MESMO SEM BLOQUEIO, TERMINAIS DE CONTÊINERES EM SANTOS SEGUEM SEM OPERAR CAMINHÕES

Dimmi Amora, da Agência iNFRA


A terça-feira (2) voltou a registrar número muito baixo de movimento de caminhões para levar e buscar contêineres dos maiores terminais portuários do tipo no Porto de Santos (SP), o maior do país.

Conforme a Agência iNFRA informou em alerta via aplicativo na segunda-feira (1º), praticamente não houve movimento de caminhões naquele dia, situação que voltou a acontecer na terça-feira, de acordo com a diretoria da Abratec (Associação Brasileira dos Terminais de Contêineres). 

O Sindisan (Sindicato das Empresas de Transporte Comercial de Carga do Litoral Paulista), que representa mais de 100 empresas transportadoras, divulgou nota afirmando que os trabalhadores estavam sendo ameaçados se transportassem cargas na região do porto. Policiais têm feito escoltas para garantir a segurança dos transportadores que estão trabalhando, mas isso não resultou em aumento do volume de movimentos nos terminais de contêineres na terça-feira.

Há tentativas de mobilização de grupos de caminhoneiros da região, divulgadas em vídeos pela internet, mas em que eles mesmos reclamam da falta de adesão. A expectativa é de uma volta hoje (3) à normalidade dos movimentos de caminhões no porto.

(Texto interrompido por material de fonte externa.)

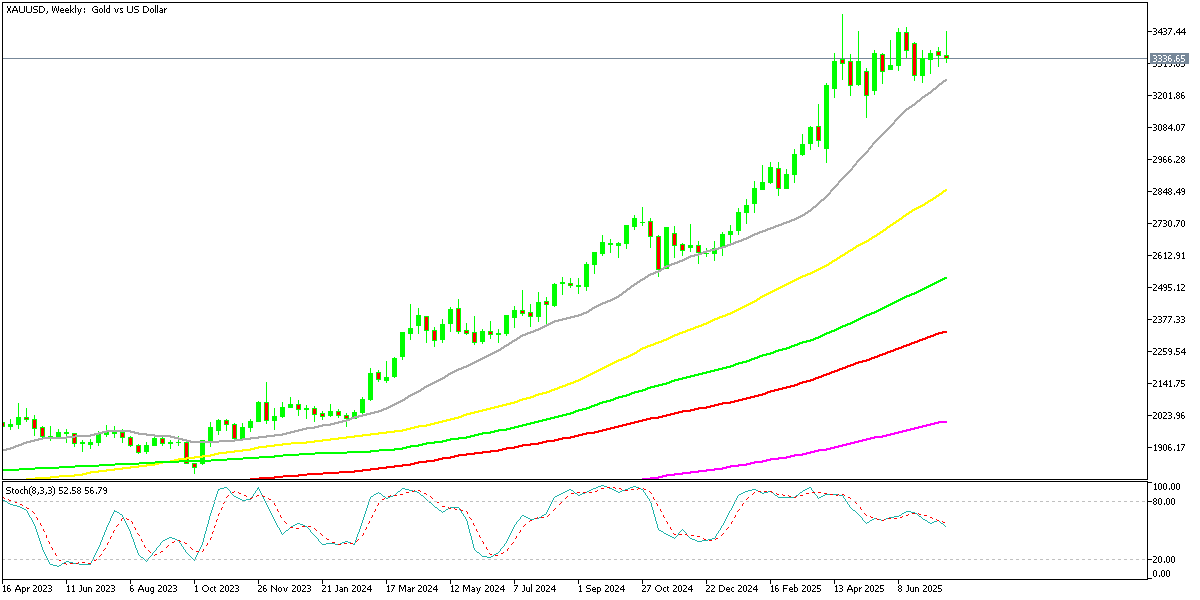Click the XAUUSD Weekly chart title text
This screenshot has height=600, width=1200.
pos(85,9)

Se isso acontecer, os terminais têm informado aos representantes dos órgãos públicos que têm capacidade de, com remanejamentos internos realizados, não haver grandes prejuízos à operação dos navios, que seguiu normal nos dois dias em que não houve movimento dos caminhões. 

No entanto, se houver mais do que 72 horas seguidas sem receber caminhões, as operações dos navios podem ser prejudicadas, num momento em que já há problemas para a operação de contêineres em todo o mundo desde o início da pandemia da Covid-19, com registros de atrasos e demora nas entregas.

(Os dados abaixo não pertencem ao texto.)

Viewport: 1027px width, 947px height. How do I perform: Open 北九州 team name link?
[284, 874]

Em Salvador (BA), também é praticamente nulo o movimento de caminhões para o terminal de contêineres. Em outros terminais de contêineres pelo país, houve uma redução no movimento de caminhões, mas ainda não é possível avaliar, de acordo com representantes de empresas e entidades que falaram com a Agência iNFRA, se em decorrência do feriado ou se por algum efeito da convocação de paralisação de caminhoneiros.

Baixa mobilização nas estradas
Apesar do problema em Santos, a paralisação convocada por entidades de caminhoneiros autônomos não conseguiu, mais uma vez, fazer bloqueios em rodovias pelo país. As transportadoras, que operam a maior parte dos caminhões do país, seguem sem apoiar o movimento. 

Nos últimos dois dias, quando se esperava uma adesão a esse tipo de manifestação por parte das lideranças de autônomos que convocaram os protestos, praticamente não foram registrados bloqueios em rodovias e o número de pontos de manifestação foi pequeno.

Mesmo sem apoiar paralisação, as transportadoras vêm alertando o governo sobre aumentos de custos nos últimos meses. Em nota, o presidente do Sintropar (Sindicato das Empresas de Transporte de Cargas e Logística do Oeste do Paraná), Antonio Ruyz, disse que o diesel é parte vital para as atividades das transportadoras, sendo responsável por cerca de 50% do faturamento das operações.

Greve na estiva
Além do movimento dos caminhoneiros, o governo deverá enfrentar uma outra categoria que começa a se mobilizar para paralisações nos portos, os estivadores.

O presidente da federação da categoria, José Adilson Pereira, enviou áudio aos representantes de sindicatos em todo o país convocando para uma mobilização contra o Projeto de Lei 3.771/2021, do deputado Julio Lopes (PP-RJ).

A proposta retira a exclusividade dos OGMOs (Órgãos Gestores de Mão de Obra) para apresentar trabalhadores portuários aos terminais, o que passou a ser previsto na Lei 12.815/2012. Segundo ele, a mobilização poderá resultar em greve para evitar que o projeto seja votado.